DATA LISTING:

------------------------------------------------

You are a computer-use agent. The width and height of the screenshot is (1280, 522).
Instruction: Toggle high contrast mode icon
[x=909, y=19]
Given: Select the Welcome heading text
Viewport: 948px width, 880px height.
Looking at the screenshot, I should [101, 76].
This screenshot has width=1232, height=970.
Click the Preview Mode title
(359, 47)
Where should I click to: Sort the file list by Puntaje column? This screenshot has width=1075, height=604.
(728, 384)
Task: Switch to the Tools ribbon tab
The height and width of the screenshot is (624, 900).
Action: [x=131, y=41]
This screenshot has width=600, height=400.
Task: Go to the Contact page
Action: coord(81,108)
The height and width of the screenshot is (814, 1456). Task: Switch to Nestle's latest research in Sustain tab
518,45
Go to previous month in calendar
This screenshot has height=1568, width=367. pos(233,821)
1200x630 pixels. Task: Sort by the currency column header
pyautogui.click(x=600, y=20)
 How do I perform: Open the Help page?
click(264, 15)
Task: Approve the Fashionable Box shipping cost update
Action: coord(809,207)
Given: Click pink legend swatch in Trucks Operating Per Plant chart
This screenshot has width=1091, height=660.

------------------------------------------------

TASK GOAL: From the line with "Given: Select the Welcome heading text" through the last line of the records, set down every line exactly as written and leave out all others.

FINISHED TASK:
Given: Select the Welcome heading text
Viewport: 948px width, 880px height.
Looking at the screenshot, I should [101, 76].
This screenshot has width=1232, height=970.
Click the Preview Mode title
(359, 47)
Where should I click to: Sort the file list by Puntaje column? This screenshot has width=1075, height=604.
(728, 384)
Task: Switch to the Tools ribbon tab
The height and width of the screenshot is (624, 900).
Action: [x=131, y=41]
This screenshot has width=600, height=400.
Task: Go to the Contact page
Action: coord(81,108)
The height and width of the screenshot is (814, 1456). Task: Switch to Nestle's latest research in Sustain tab
518,45
Go to previous month in calendar
This screenshot has height=1568, width=367. pos(233,821)
1200x630 pixels. Task: Sort by the currency column header
pyautogui.click(x=600, y=20)
 How do I perform: Open the Help page?
click(264, 15)
Task: Approve the Fashionable Box shipping cost update
Action: coord(809,207)
Given: Click pink legend swatch in Trucks Operating Per Plant chart
This screenshot has width=1091, height=660.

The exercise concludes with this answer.